'We will send jihadists straight to hell': Lebanese Christian women take up arms after deadly suicide bombings
Carey Lodge CHRISTIAN TODAY JOURNALIST
Five people were killed and more than two dozen wounded after eight bombers blew themselves up in the predominantly Christian village of Qaa, a few kilometres from the border with Syria, on June 27. At least two of the attacks took place in the evening outside the Mar Elias church, where mourners had gathered for a vigil in honour of those killed earlier in the day.
According to Arabya English, the bombings "triggered fear and panic among Qaa's residents", and photos released by Reuters on Tuesday showed Christian women holding guns to protect themselves from future attacks.
"We will not allow Lebanon to become a new Iraq. We will not flee, we have weapons and are ready to protect ourselves," one woman from Qaa told Assyrian campaign group A Demand for Action (ADFA).
She said that all women in the village have decided to arm themselves. "Jihadists think they go to hell if they are killed by women, we will send them straight to hell," she added.
The priest of Mar Elias church, Rev Elian Nasrallah, told the New York Times via telephone on Monday that the residents of Qaa were "living in terror".
The priest of Mar Elias church, Rev Elian Nasrallah, told the New York Times via telephone on Monday that the residents of Qaa were "living in terror".
"People are stuck in their houses, not daring to go out and fearing more suicide bombers," he said.
Melkite Catholic Archbishop Elias Rahal of Baalbek told Catholic News Service: "We pray, we pray, we pray for the dead, for the injured... We are here for the families and for their children".
The Archbishop travelled to Qaa after the first suicide bombing on Monday, and insisted that Christians would remain in the region "despite all that has happened".

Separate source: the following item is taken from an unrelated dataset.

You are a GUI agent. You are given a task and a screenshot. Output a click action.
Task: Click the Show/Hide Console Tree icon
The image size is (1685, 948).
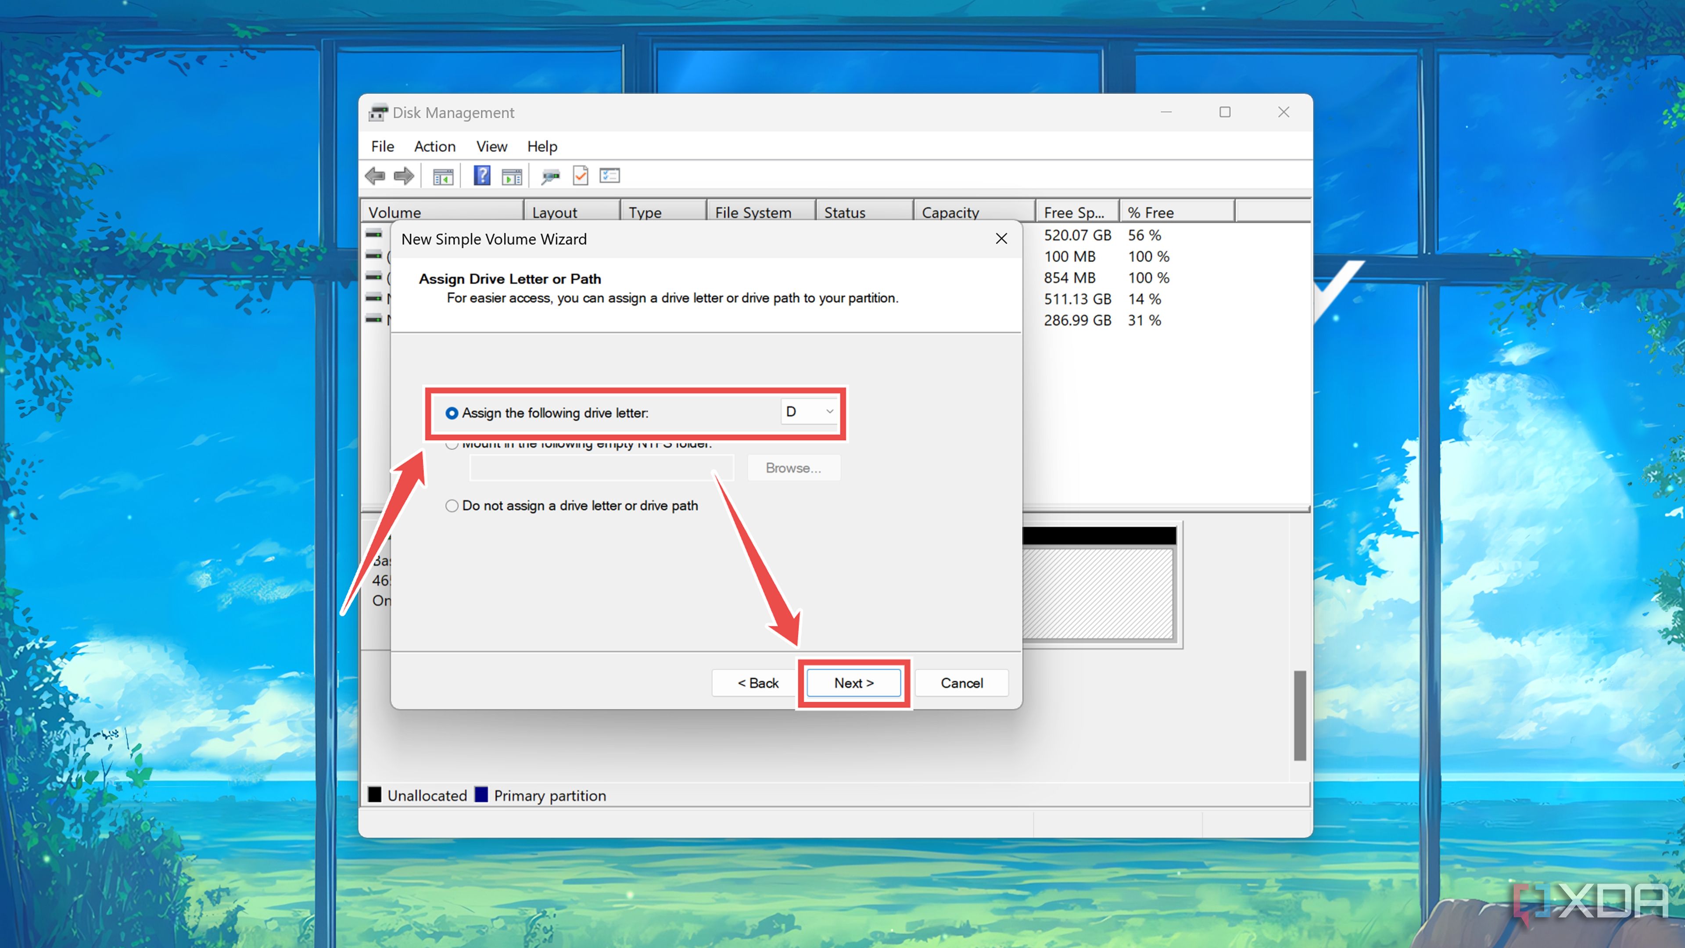pos(443,176)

"We are here and we are here to stay," he added.
President of the Syriac League of Lebanon, Habib Afram, told ADFA the world needed to wake up to "the growing Islamic anger against Christians.
"This is not the first time and not the last time," he said. "For how long is the west going to ignore the fact of the ongoing genocide in Syria and Iraq that terrorists now also try to extend to Lebanon?"
No group has yet claimed responsibility, but officials suspect ISIS was behind the attacks.